Les parents s’engagent sur une durée pour un enseignement pérenne durant la scolarité de leurs enfants, avec des critères de qualité du programme, d’encadrement, d’équivalences au bac etc… Certains feront d’autres choix d’établissement pour donner plus de chances à leurs enfants d’accéder à des universités espagnoles très sélectives. Malgré l’absence de données chiffrées, on peut s’attendre à un mouvement de départ, d’autant que les frais de scolarité à moyen terme seront importants.

Par ailleurs, sur les 27 enseignants résidents, on peut se demander combien vont rester en acceptant les conditions d’un contrat local. Quel impact sur leurs conditions de travail ? Y aura-t-il des suppressions de postes ? Quelle perspective pour les classes d’examen de 3e, 1ère et terminale ?

On constate une augmentation générale des frais de scolarité des établissements Français à l’étranger. Comment les familles font-elles pour affronter ces hausses ?

La majorité font des sacrifices dans leur budget familial quotidien : moins de vacances, moins de loisirs et une baisse globale des dépenses pour privilégier l’éducation des enfants, les activités extrascolaires, les manuels. Certaines familles font appel à la solidarité familiale, notamment les grands-parents. 
Depuis 17 ans que mes enfants sont scolarisés, j’ai constaté des augmentations tous les ans, sauf en 2020-2021. Tout augmente : les droits d’écolage, la cantine, le transport scolaire (équivalent à la scolarité), les voyages. C’est une difficulté énorme et cela ne renforce pas la mixité sociale de nos établissements. 

Nous avons de plus en plus de dossiers de demandes de bourses : 185 pour Alicante cette année dont 8 premières demandes. C’est plus que l’année dernière. On se bat chaque année pour que tous les élèves puissent assurer leur scolarité de manière sereine.  

Comment concilier la nécessité d’un équilibre financier des établissements, le doublement des élèves dans le réseau voulu par le plan Cap 2030 et la garantie de l’excellence de notre modèle éducatif à travers le monde ? 

Il faut se donner les moyens de nos ambitions et principalement les moyens financiers : qui finance cela ?  En grande partie les familles. Or les familles subissent l’inflation et ne pourront plus financer les établissements à moyen terme. Il faut être clair dans la démarche actuelle : privatisation ou non ? Si on veut un modèle éducatif performant et attractif à travers le monde, ce modèle doit être chapeauté en collaboration entre le ministère de l’Europe et des Affaires Etrangères et le ministère de l’Éducation.
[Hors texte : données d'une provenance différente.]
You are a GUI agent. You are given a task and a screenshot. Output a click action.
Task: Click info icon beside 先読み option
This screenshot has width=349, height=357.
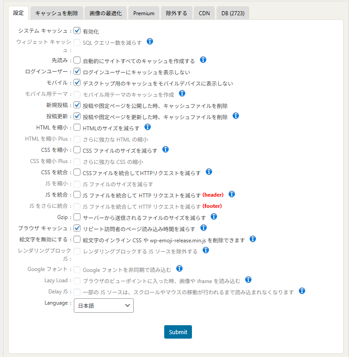tap(203, 60)
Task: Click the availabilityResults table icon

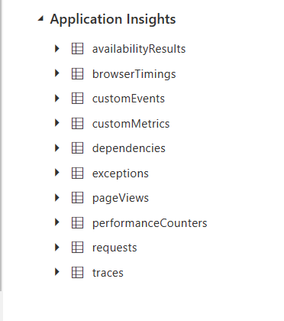Action: [77, 49]
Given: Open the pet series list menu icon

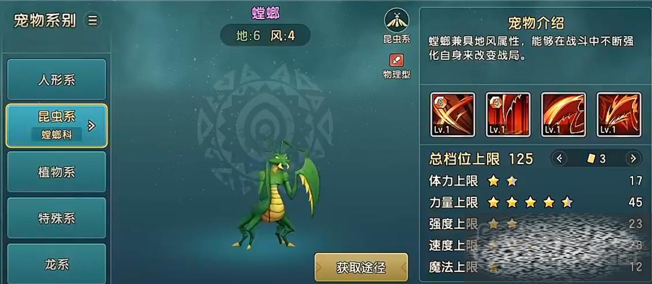Looking at the screenshot, I should [x=93, y=20].
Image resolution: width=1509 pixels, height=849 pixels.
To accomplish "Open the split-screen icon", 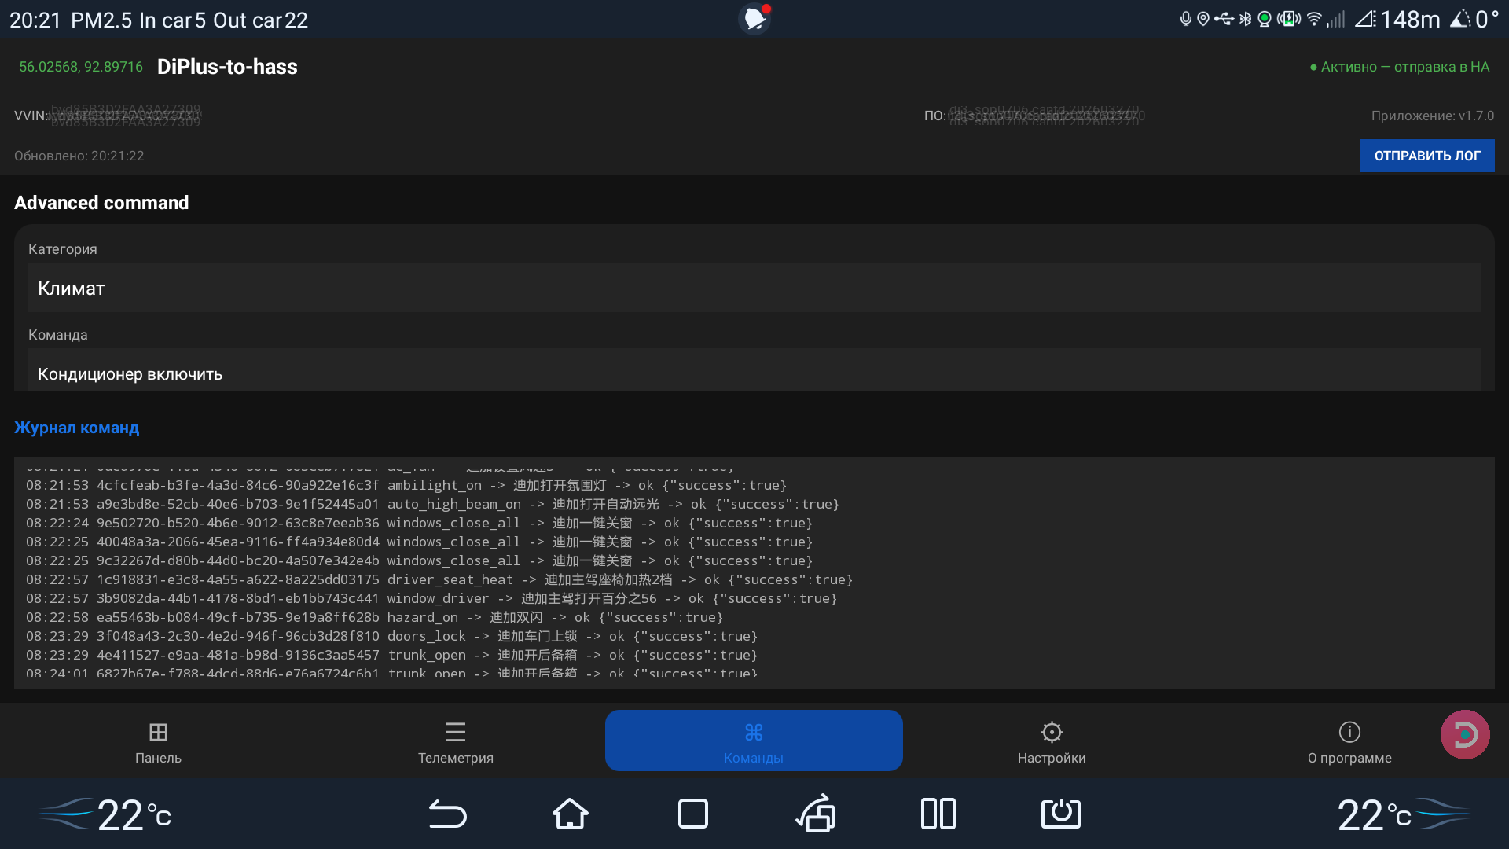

Qui peut garantir le modèle éducatif si ce n’est le ministère ?

Avez-vous quelque chose à ajouter ? 

Nous finalisons des actions de mobilisation contre cette décision qui seront communiquées sous peu pour lutter contre le déconventionnement. Je crois fermement à l’excellence du modèle éducatif français : j’y ai mis mes enfants durant toute leur scolarité en dépit des augmentations mais il faut mettre des moyens pour développer et non privatiser ces établissements. Le rayonnement culturel de la France est en jeu. Il ne faudrait pas qu’on finisse par enseigner le français plutôt que le modèle éducatif français.